We acknowledge that Mr A, Mr C and the rest of the family have suffered a great deal of distress from the side-effects of Mr A’s treatment.

Recommendations
We recommended that the Board:
• apologise to Mr C and Mr A for their failure to ensure NHS Scotland guidance on
obtaining consent was properly followed; and
• consider, as a matter of good practice, providing supplementary, written information to patients about the use and possible side effects of such phenol injections.

  • Case ref:
    201001207
  • Date:
    June 2011
  • Body:
    A medical practice, Ayrshire and Arran NHS Board
  • Sector:
    Health
  • Outcome:
    Some upheld, recommendations
  • Subject:
    clinical treatment; diagnosis; failure to refer

Summary
Ms A started to feel unwell while working abroad. She attended a hospital there for scans before returning to Scotland. Ms A attended her GP and explained the problems she was experiencing. She gave him the scans and medical reports, but as these were not in English, he was unable to read them. He agreed to send the scans to a hospital for interpretation, but the radiologist there did not look at them. Ms A attended the surgery again and asked for a private referral, which the GP made. She was also to be referred for an ultrasound scan but the GP did not send the form and assumed his secretary had done so. It was six weeks before the referral took place and Ms A was eventually diagnosed with ovarian cancer. She underwent major surgery, including a hysterectomy, removal of a bowel tumour and the fitting of a stoma. Ms A’s parents, Mr and Mrs C, felt that it took too long for their daughter’s concerns to be taken seriously, and complained on her behalf that treatment was delayed. They said this was because there was delay in diagnosing Ms A’s condition, including a failure to translate the test results into English. Mr and Mrs C were also unhappy with the aftercare provided in the community and felt it was inadequate.

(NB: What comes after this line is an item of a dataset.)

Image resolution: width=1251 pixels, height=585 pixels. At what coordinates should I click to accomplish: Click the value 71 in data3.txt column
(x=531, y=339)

We did not uphold the complaint about aftercare. We found from looking at the medical records and taking advice from one of the Ombudsman’s professional medical advisers that the aftercare provided was appropriate. We found that various healthcare professionals in appropriate disciplines saw Ms A. Her medical records show that she received appropriate levels of advice, care and support. We did not uphold the complaint about the delay in diagnosis either. Our adviser said that it would not have been appropriate for the GP to have attempted to interpret the scan, as he was not qualified to do so. This was an issue appropriate for a radiologist and as requested by Ms A the GP sent the scans to a hospital radiologist for interpretation, although ultimately the radiologist did not do this. The GP also arranged appropriate tests. However, he failed to request an appointment for an ultrasound scan despite intending to do so. He did not realise this until some six weeks later when Ms A said that she had not yet received an appointment. Ms A had attended a private consultation during that time and her symptoms were under review. If the ultrasound scan had been ordered earlier, however, the results would have been available more quickly and could have led to an earlier diagnosis.

Recommendations
We recommended that the medical practice formally apologise to Ms A for the failure to order an ultrasound scan.